1999: Spina bifida surgically corrected on as-yet-unborn baby, Samuel Armas,whose hand grasps the surgeon’s finger. (Photo by Michael Clancy)

Infant pain capability is now so well established and studied that the specialty of pediatric anesthesiology has evolved to help tiny babies tolerate surgical interventions.

Consider how mainstream medicine acknowledges that newborns (including preemies) feel pain: circumcisions are now routinely performed after topical numbing and the World Health Organization recommends pain relief for the mandatory “heel sticks” drawing the child’s blood after delivery.

Medical researchers continue to test and analyze the kinds of pain-techniques that are most beneficial on tiny patients, leading to the increased surgical successes on children before and after birth. (Read about the photo here and here and developments in spina bifida here.)

In fact, science now knows that

between 20-30 weeks gestation, the highest density of pain receptors per square inch of skin develop in the unborn–five times the pain sensitivity that any child or adult will ever be capable of.

However, the developing unborn child has not developed the mechanisms needed to modulate and tone down pain, because that “pain-dampening” development occurs around 40 weeks gestation (term delivery) –and afterword!

Only the abortion industry wants to perpetuate the myth that unborn children are non-feeling and impervious to the experience of being dismembered.

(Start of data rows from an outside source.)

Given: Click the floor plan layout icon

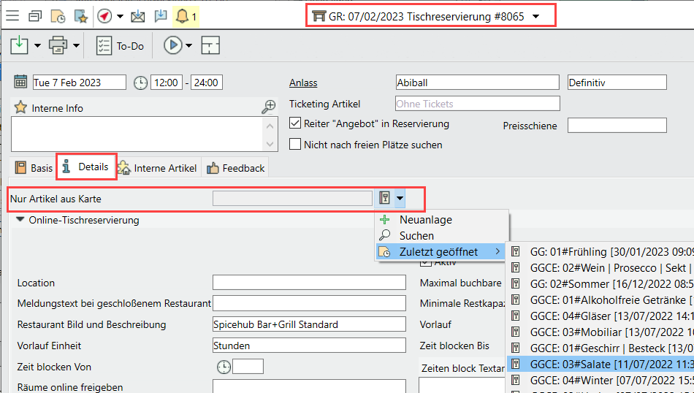Looking at the screenshot, I should (210, 46).
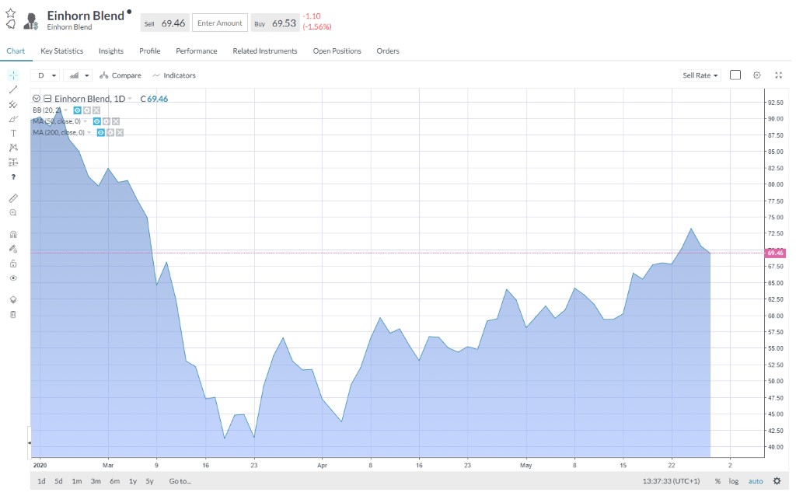
Task: Switch to the Key Statistics tab
Action: 61,51
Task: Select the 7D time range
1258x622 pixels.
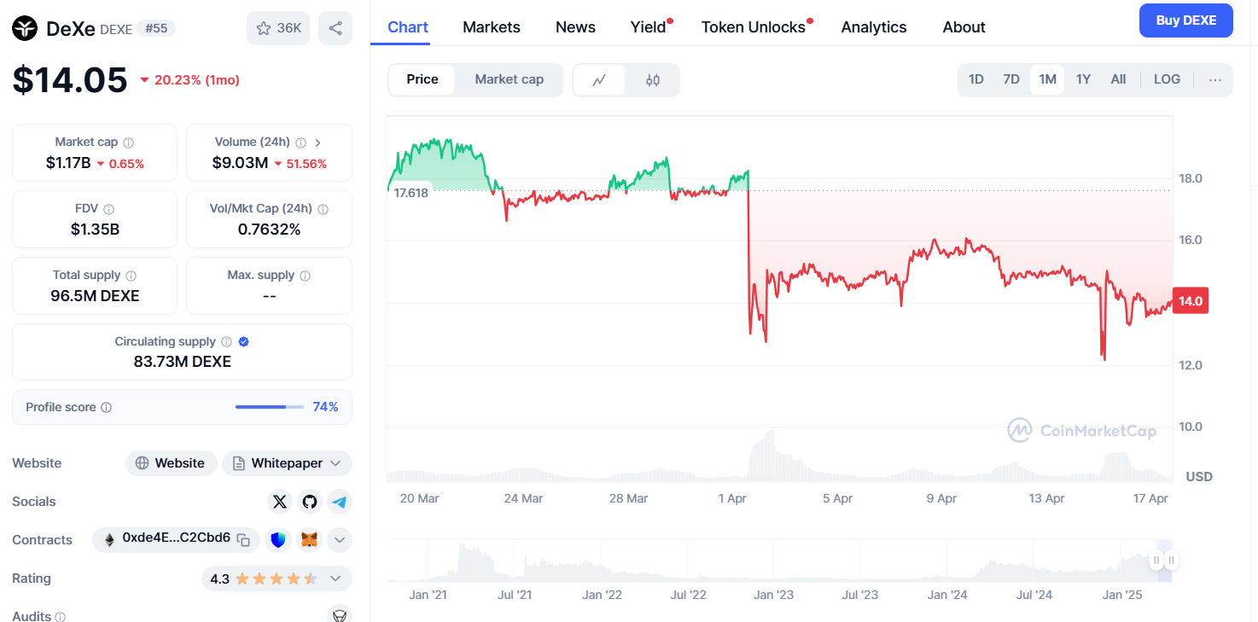Action: point(1011,79)
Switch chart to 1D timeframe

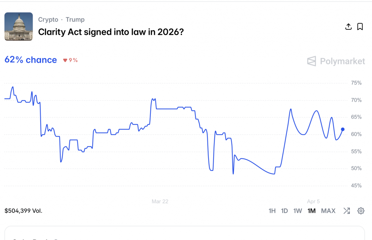(x=284, y=211)
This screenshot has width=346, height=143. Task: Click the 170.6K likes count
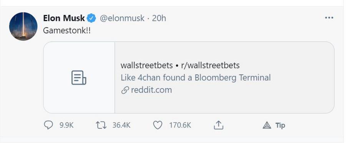pyautogui.click(x=180, y=125)

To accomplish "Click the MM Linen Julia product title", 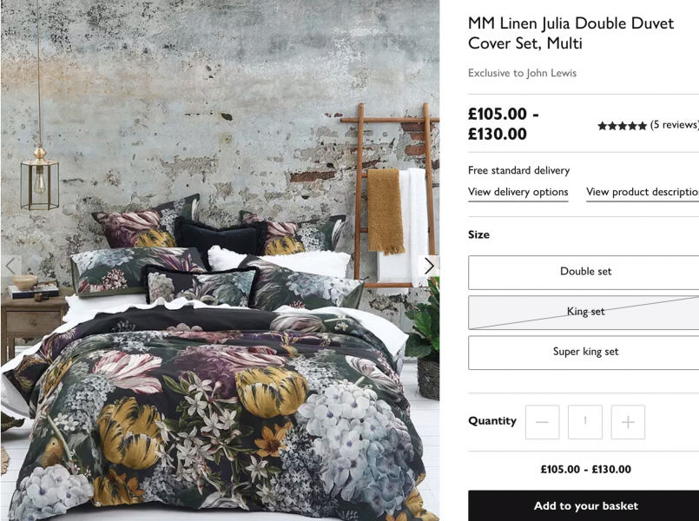I will pyautogui.click(x=570, y=33).
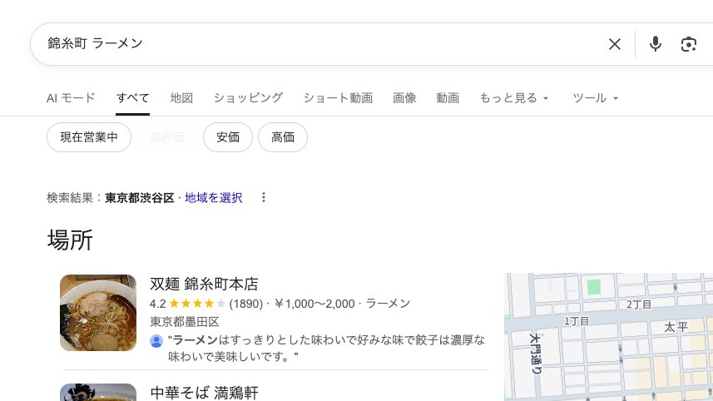Open three-dot menu beside 地域を選択
The width and height of the screenshot is (713, 401).
(x=264, y=198)
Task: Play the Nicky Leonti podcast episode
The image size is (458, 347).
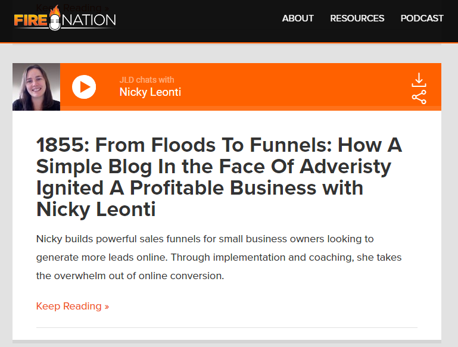Action: click(x=84, y=87)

One wonders whether abortionists and their staff personally reject anesthesia for their own newborns and preemies that undergo medical procedures?

PAIN-CAPABLE LEGISLATION
The National Right to Life Committee (NRLC) led the charge to end partial-birth abortions –a gruesome method used on a child exiting the birth canal. In NRLCs overall plan to systematically dismantle the U.S. Supreme Court’s enduring support for abortion, they have crafted legislation presenting evidence that unborn children feel pain.

Kansas is one of the few states banning abortions at 22 weeks gestation (20 weeks post-fertilization) due to the recognized pain-capability of the unborn. While legal injunctions to the Idaho, Georgia and Arizona pain-capable laws have predictably been secured, we hope that state appeals of those decisions will be taken up for review by the U.S. Supreme Court.

HR 1797 is a federal bill, spearheaded by NRLC, that would ban elective abortions at 20 weeks fetal age, due to pain-capability. The measure is co-sponsored by all four members of the Kansas delegation to the U.S. House  and by both Kansas U.S Senators in a companion bill. The House Judiciary Committee could vote on the bill before mid-June, with action by the full House any time thereafter. For more details, go here.

The issue of whether aborted children could experience the pain of abortion had not been a specific consideration in the 1973 Roe v Wade ruling. In that era, surgery for preemies, infants and toddlers relied on taping the child to the surgical table to immobilize the body so that the needed procedure could be performed!

Can our country– where hospitals seek the best way to protect newborns from the pain of a needle prick –continue to allow the horrific dismemberment of pain-feeling children inside abortion clinics?